Task description:
Leaving out every picture, copy the lines of the material below exactly, from the line containing "Click the 206.137.17.88 IP address link" through the line containing "You are a computer-use".
_____
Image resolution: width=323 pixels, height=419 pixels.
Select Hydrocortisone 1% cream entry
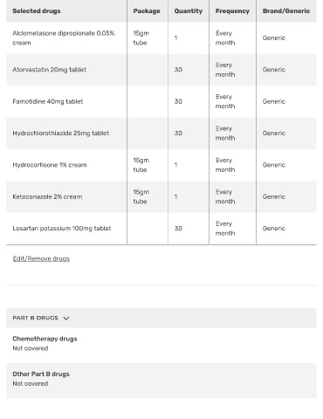pyautogui.click(x=50, y=165)
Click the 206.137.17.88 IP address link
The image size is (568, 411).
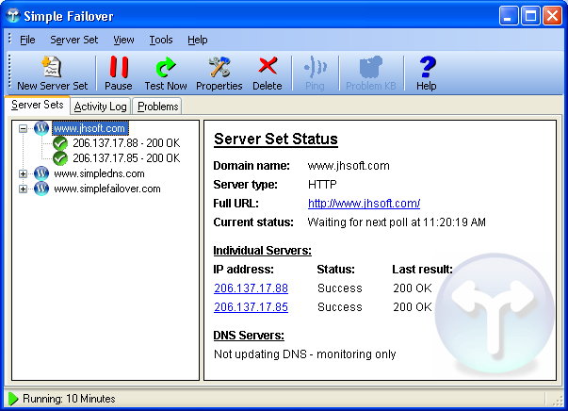tap(251, 288)
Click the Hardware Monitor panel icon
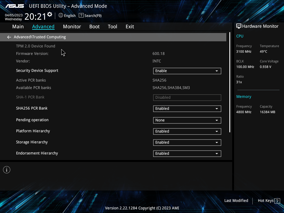 239,26
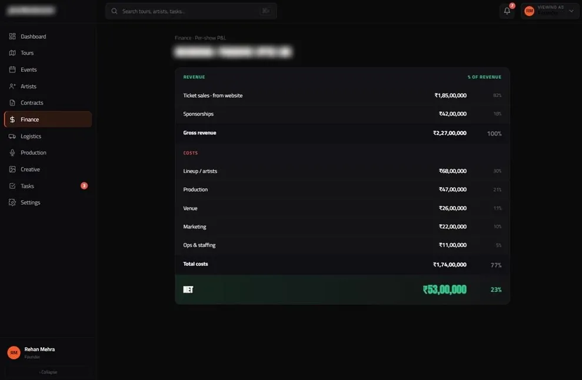Select the Tours map icon
Screen dimensions: 582x380
pos(12,53)
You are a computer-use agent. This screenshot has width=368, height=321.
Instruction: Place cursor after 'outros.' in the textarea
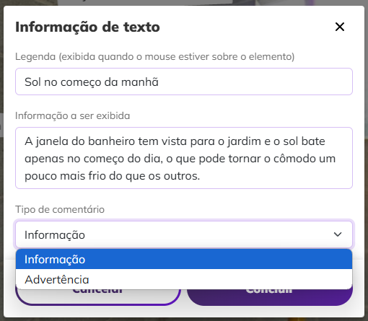(201, 176)
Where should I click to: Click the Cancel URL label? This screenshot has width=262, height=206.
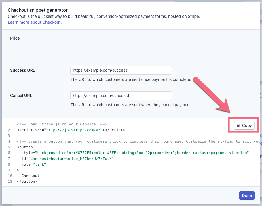tap(21, 96)
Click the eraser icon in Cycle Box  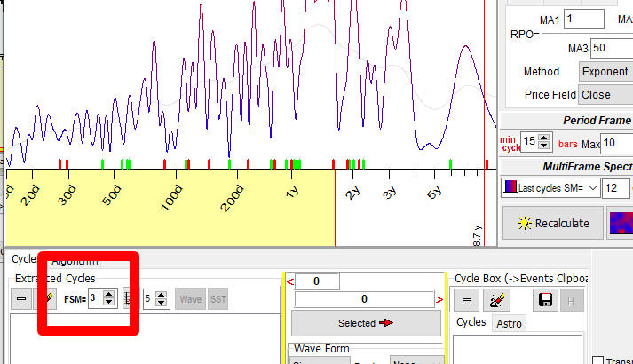coord(498,300)
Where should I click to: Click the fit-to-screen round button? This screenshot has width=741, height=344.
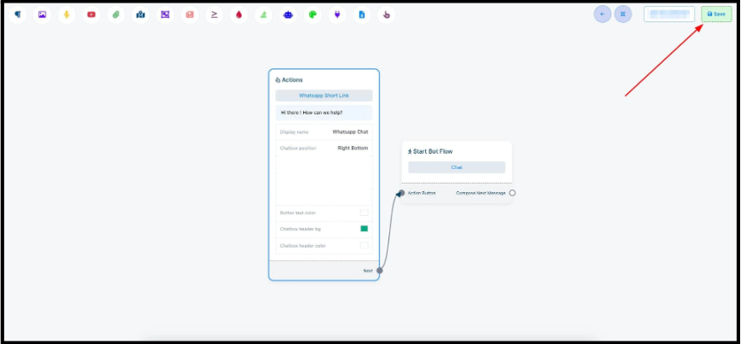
_____
Task answer:
Click the 206.137.17.88 IP address link
The image size is (568, 411).
tap(251, 288)
Click the Hardware Monitor panel icon
 239,26
Select the Tours map icon
Screen dimensions: 582x380
pos(12,53)
You are a computer-use agent. This screenshot has width=368, height=321.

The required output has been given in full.